Se você estiver do “lado empresário”, como pequena ou média (ou mesmo MEI) empresa, entenderá que a implementação/adequação da LGPD implica em custos e em um enorme esforço por parte das empresas. Sem dúvida, pensar que as pequenas empresas podem ser poupadas da Lei, soa razoável, dentro deste contexto.
Mas vamos para o outro lado da corda: Se os seus dados forem vazados, você vai deixar de exigir que a empresa seja punida, porque ela é uma empresa pequena?
Vejamos mais uma analogia: Se você for vítima de uma fraude, você atuará diferentemente, conforme o tamanho da empresa que o prejudicou? O tamanho da empresa influi na sua responsabilidade, ou na sua necessidade de cumprimento com a Lei?
Independente da resposta à estas indagações, ainda temos outro ponto, fundamental:
Se houver um “afrouxamento” das exigências, em relação as pequenas empresas, de forma que elas não necessitem preocupar-se tanto com a segurança dos dados pessoais de seus clientes, então chegaremos ao ponto em que os clientes conscientes (sabedores de tal diferencial) passem a preferir que seus dados sejam tratados apenas por empresas grandes, onde as exigências legais são maiores.

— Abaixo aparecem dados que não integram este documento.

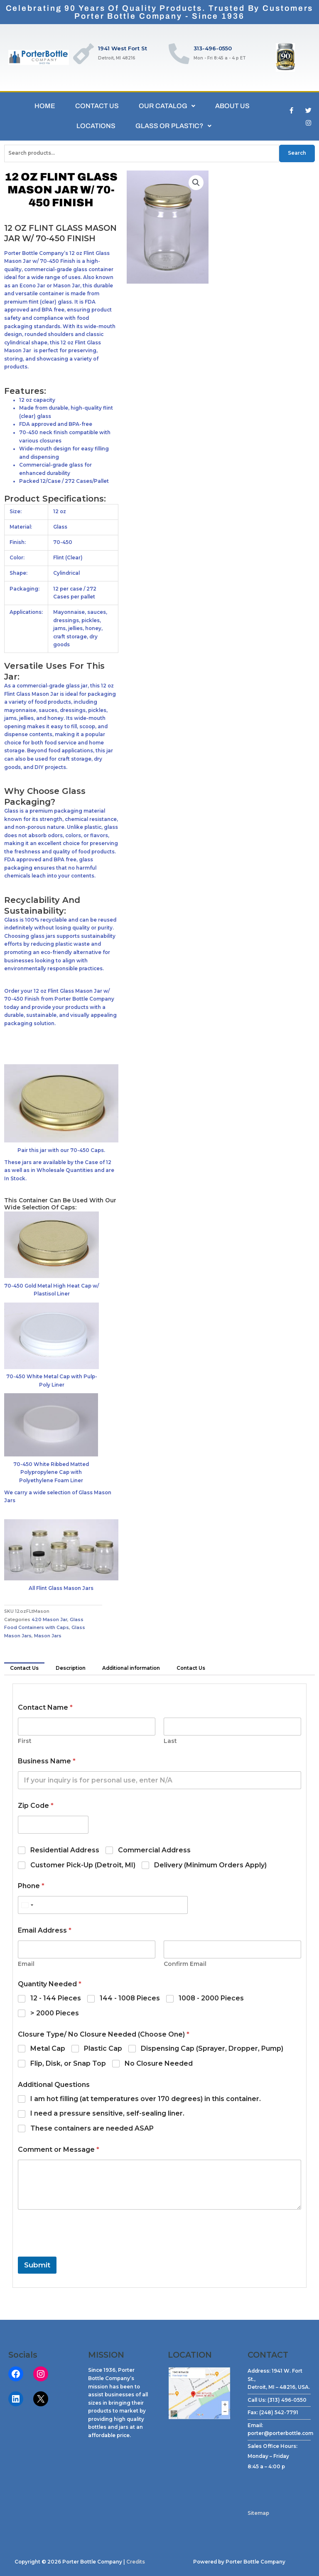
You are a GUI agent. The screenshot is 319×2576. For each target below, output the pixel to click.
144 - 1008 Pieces (130, 1998)
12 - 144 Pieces (55, 1998)
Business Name (47, 1761)
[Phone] (103, 1905)
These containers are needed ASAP (92, 2128)
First (25, 1741)
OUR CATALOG (167, 105)
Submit (37, 2265)
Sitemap (258, 2513)
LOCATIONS (95, 125)
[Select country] (27, 1905)
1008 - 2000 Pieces (211, 1998)
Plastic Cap (103, 2048)
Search (297, 153)
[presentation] (81, 2251)
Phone (31, 1886)
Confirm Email (185, 1964)
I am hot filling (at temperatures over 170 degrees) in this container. (145, 2099)
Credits (135, 2562)
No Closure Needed (159, 2063)
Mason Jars (47, 1636)
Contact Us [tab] (24, 1668)
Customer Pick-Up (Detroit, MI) (82, 1865)
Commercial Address (154, 1850)
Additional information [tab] (131, 1668)
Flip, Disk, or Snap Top (68, 2063)
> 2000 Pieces (54, 2013)
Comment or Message (58, 2149)
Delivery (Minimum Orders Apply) (210, 1865)
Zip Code (36, 1806)
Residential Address (64, 1850)
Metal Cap (47, 2048)
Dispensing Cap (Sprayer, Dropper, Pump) (212, 2048)
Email (26, 1964)
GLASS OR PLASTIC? (173, 125)
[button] (196, 182)
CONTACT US (97, 105)
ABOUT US (232, 105)
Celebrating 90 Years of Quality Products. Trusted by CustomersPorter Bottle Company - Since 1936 (160, 12)
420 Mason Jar (49, 1619)
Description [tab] (71, 1668)
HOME (44, 105)
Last (170, 1741)
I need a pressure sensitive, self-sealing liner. (107, 2113)
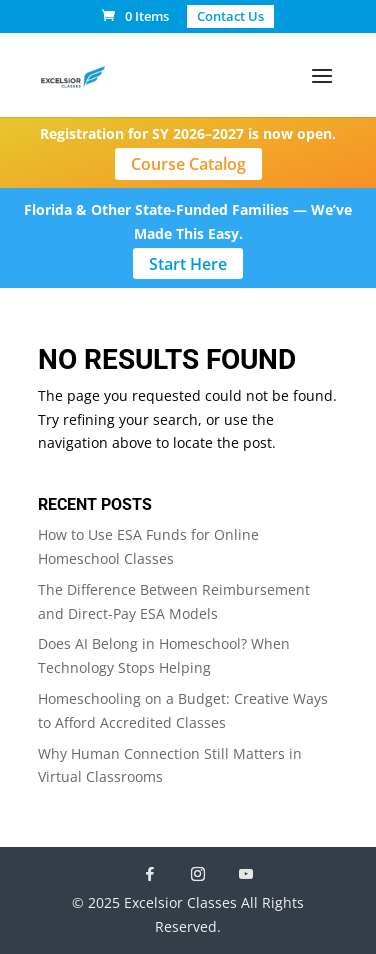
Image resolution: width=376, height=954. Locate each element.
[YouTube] (246, 874)
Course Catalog (188, 164)
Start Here (188, 264)
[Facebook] (150, 874)
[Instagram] (198, 874)
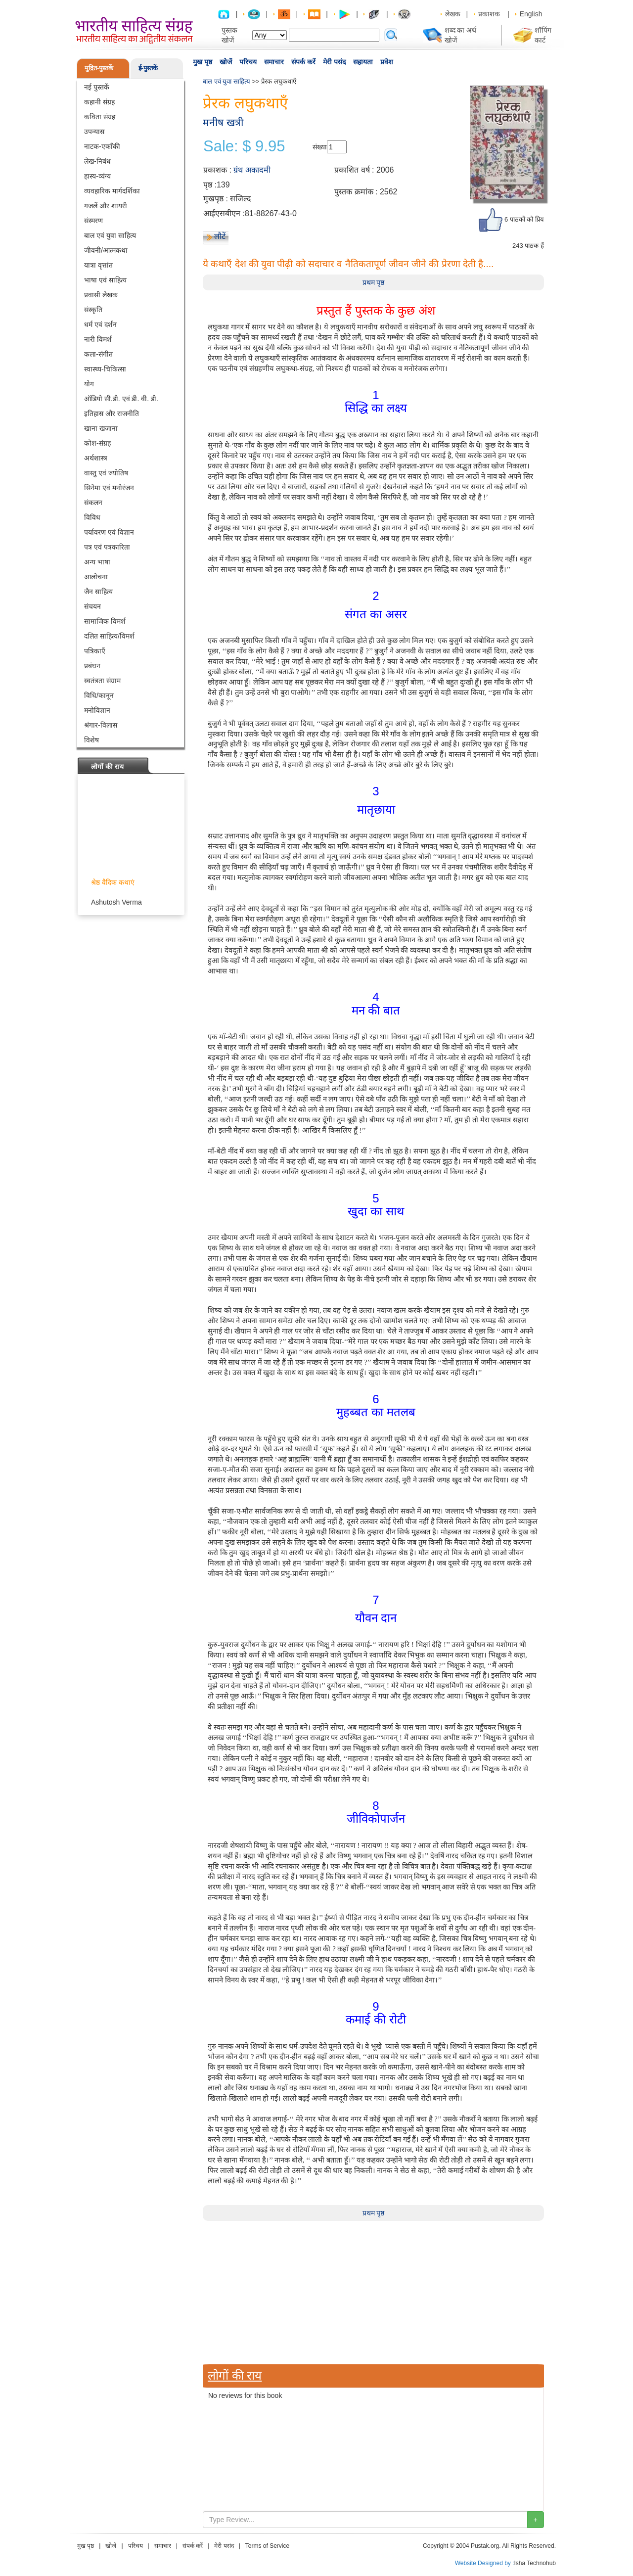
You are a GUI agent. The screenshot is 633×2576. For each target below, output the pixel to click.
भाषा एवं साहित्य (105, 280)
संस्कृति (93, 310)
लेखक (452, 14)
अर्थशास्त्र (95, 458)
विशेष (91, 740)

Sou suficientemente claro?
De ser assim (diferença de exigências para a segurança dos dados, dependendo do porte da empresa), eu, pessoalmente, só vou comprar de empresas grandes, onde meus dados estarão, por Lei, mais seguros e protegidos!
É isto que queremos?
Eu entendo que exista uma enorme preocupação com o custo da implementação da Lei. Mas o que queremos que se proteja são os dados pessoais dos cidadãos brasileiros.
“Mas multar uma PME em cinquenta milhões de reais é absurdo”.

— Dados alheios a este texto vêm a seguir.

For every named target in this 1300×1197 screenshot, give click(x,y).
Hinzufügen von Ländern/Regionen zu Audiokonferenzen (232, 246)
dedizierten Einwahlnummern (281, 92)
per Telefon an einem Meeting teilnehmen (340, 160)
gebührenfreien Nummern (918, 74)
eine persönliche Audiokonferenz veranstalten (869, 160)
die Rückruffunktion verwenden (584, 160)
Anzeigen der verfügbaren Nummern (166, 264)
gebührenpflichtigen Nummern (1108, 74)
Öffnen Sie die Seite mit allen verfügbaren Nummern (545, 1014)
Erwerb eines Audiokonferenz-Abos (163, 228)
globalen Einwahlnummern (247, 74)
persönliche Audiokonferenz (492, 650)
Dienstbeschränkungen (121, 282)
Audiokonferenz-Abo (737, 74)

É absurdo, sim! Inclusive é absurdo pensar desta forma! A Lei fala em multas de dois por cento do faturamento anual, limitadas à R$ 50.000.000.
Você leu direito?
Uma MEI fatura menos de R$ 100.000,00 por ano, por tanto, a multa por evento, não pode ser maior que 2% disto. Entendem que há uma enorme falha na interpretação da Lei, quando as pessoas falam que uma multa vai quebrar as PMEs?
Não é necessário ser advogado para interpretar este artigo, nem ser economista ou matemático, para efetuar este cálculo!
Determinar que a multa é de até 2% do faturamento anual da empresa já faz com que a Lei tenha uma aplicação gradual, diferenciada por tamanho de empresa. Mas a multa têm que ser aplicável! A exigência precisa existir, caso contrário, a proteção será inexistente, por motivos óbvios.
Eu quero meus dados protegidos e cobertos por uma Lei coerente, não me importa se quem os trata é o maior banco do pais, ou se é a padaria da esquina. São os meus dados. Eu os quero protegidos!
De não haver equidade na aplicação da LGPD, corremos forte risco de um prejuízo real, às nossas pequenas e médias empresas.
*Sergio Pohlmann CISSP – C|CISO – ISO 27701 Segurança da Informação e Privacidade- LGPD.